After Vinsanity left us all speechless at the 2000 NBA Slam Dunk Contest with his array of gravity defying jams, the event went into a complete lull for the next half of a decade. Honestly, does anyone remember what Desmond Mason, Fred Jones or Josh Smith did to win this thing? The terribleness of the event culminated in 2006 when Nate Robinson was awarded with his first title because he's shorter than me. The fact that it took him 17 tries to finish his final dunk should have gotten him fives across the board, but instead he won and I continued to hate the contest.
It was in 2007 when the competition was revitalized as Dwight Howard made his first appearance and Gerald Green took home the crown. Howard may try to be funnier than he is at times, but his ability to use creativity at this event is never frowned upon by me. From his putting a sticker at the top of the backboard while throwing it down to Green dawning Dee Brown's jersey while covering his face on a dunk, it was all gold. Green won the title with a windmill while jumping over a table. Yes my friends, we were back.
The next season was when Dwight and the Dunk Contest came into its own. He started off by throwing one off the back of the backboard, catching it behind the glass and throwing down a windmill with the left hand. Something so athletic we had not seen since his current teammate VC back in Y2K. Defending champion Green fought back with his most creative attempt to date as he blew out the candle on a cupcake that sat on top of the rim, while stuffing one home. Green, I might add, had plenty of other dunks in 2008 that would have gone for 50 against this year's challengers. But it was Dwight taking the whole thing to another level as he put on the Superman shirt and cape and dunked it (honestly it didn't matter what dunk he did at that point). When he alley-ooped it to himself, tapped it off the backboard with his left and dunked it with his right, he capped off a night of pure entertainment that we had not scene at NBA All-Star weekend since Vince's craziness back in 2000.
Last year, although in no way could have matched 2008, was quite another fantastic night as Dwight and Nate Robinson had plenty of gimmicks up their sleeves (even though they left the incredible dunks at home). Between Dwight getting changed into his cape in a phone booth and bringing in an 11 foot hoop, to Nate changing into his green uniform as he became Kripto-Nate it was again a great contest with plenty to get excited about.

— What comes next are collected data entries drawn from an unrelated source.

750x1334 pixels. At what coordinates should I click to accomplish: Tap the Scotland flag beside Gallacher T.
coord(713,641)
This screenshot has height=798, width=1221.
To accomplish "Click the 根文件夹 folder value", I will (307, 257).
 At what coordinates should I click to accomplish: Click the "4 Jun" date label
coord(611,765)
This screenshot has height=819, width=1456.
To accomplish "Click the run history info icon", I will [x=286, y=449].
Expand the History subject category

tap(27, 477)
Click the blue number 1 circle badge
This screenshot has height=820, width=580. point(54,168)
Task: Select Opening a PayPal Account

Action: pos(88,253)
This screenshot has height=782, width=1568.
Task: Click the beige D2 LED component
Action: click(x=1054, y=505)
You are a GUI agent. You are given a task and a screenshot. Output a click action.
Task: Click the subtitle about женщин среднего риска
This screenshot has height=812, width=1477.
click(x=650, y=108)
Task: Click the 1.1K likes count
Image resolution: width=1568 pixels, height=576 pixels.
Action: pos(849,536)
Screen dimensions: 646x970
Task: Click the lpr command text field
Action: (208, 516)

That brings us to last night's debacle of an event. I don't even know where to start with what we were given by these idiots. Reggie Miller was actually telling the truth when he kept saying that these were the dunks that the dudes sitting around the Calabasas YMCA would throw down. It was so boring that it actually became interesting. How bad were they going to be? Were they really not going to use any props or gimmicks? Did no one think of a new dunk this year? The longer it went on, the funnier it got that this was actually the NBA Slam Dunk Contest. The announcers really shined during this moment as they grabbed on to the sentiment of every single person watching and made fun of how bad the dunkers were doing. So Nate Robinson wins his third title when one of his two final dunks was a regular two handed jam?!? You guys are joking right?!?
Unless they want this thing to turn back into what it was in the early 2000s they need to find guys like Dwight that are going to keep it interesting. I'm not saying Dwight has to keep coming back. He's done it three times and gave us more than we could have asked for. But come on fellas. I know the creative dudes are out there. Just come out next year and give us another show. If I don't deserve that than all is wrong in the world. After all, I do watch the NBA All-Star weekend and the NBA Playoffs, but no regular season games. I am a devoted fan.
Other Thoughts On NBA Saturday
-The best of Saturday's festivities was definitely the announcing crew- Kenny, Chuck and Reggie were absolutely on their game.
-Three-point Shootout is easily the most bland aspect of the day (probably because I know I coulda beat half of those dudes back in my prime).
-Shooting Stars competition is sufficient because you always like to see dudes hit half-court shots.
-Then we get to HORSE. An event that could be fantastic, but in these last two years has been terrible. The major problem is in picking your contestants. If Kevin Durant and Rajon Rondo aren't two of the least personable dudes in the NBA I would be shocked. Rondo seems to have as much personality as a door knob. Chris Webber is screaming out Rondoooooooooo for 30 seconds and you don't crack a smile, or even a death stare? Are you a robot?
Okay so you aren't going to get good talking, charismatic guys, then stop talking and let them take more shots. Stop showing replays and analyzing their next moves. Just heave up the crazy shots. That leads us to our next problem. None of these dudes do fancy shots on the regular? You are professional basketball players. You're in the gym all the time. I've seen dudes do crazy shots on youtube all the time. Figure it out.
I honestly had much more fun watching my boss play against CCSU's Ken Horton in a game of HORSE Saturday morning than I did watching these three jokers. Not only did the Durantula not have any crazy shots, but he embraced the fact. He said his plan was to win with regular shots. No one wants to see that KD!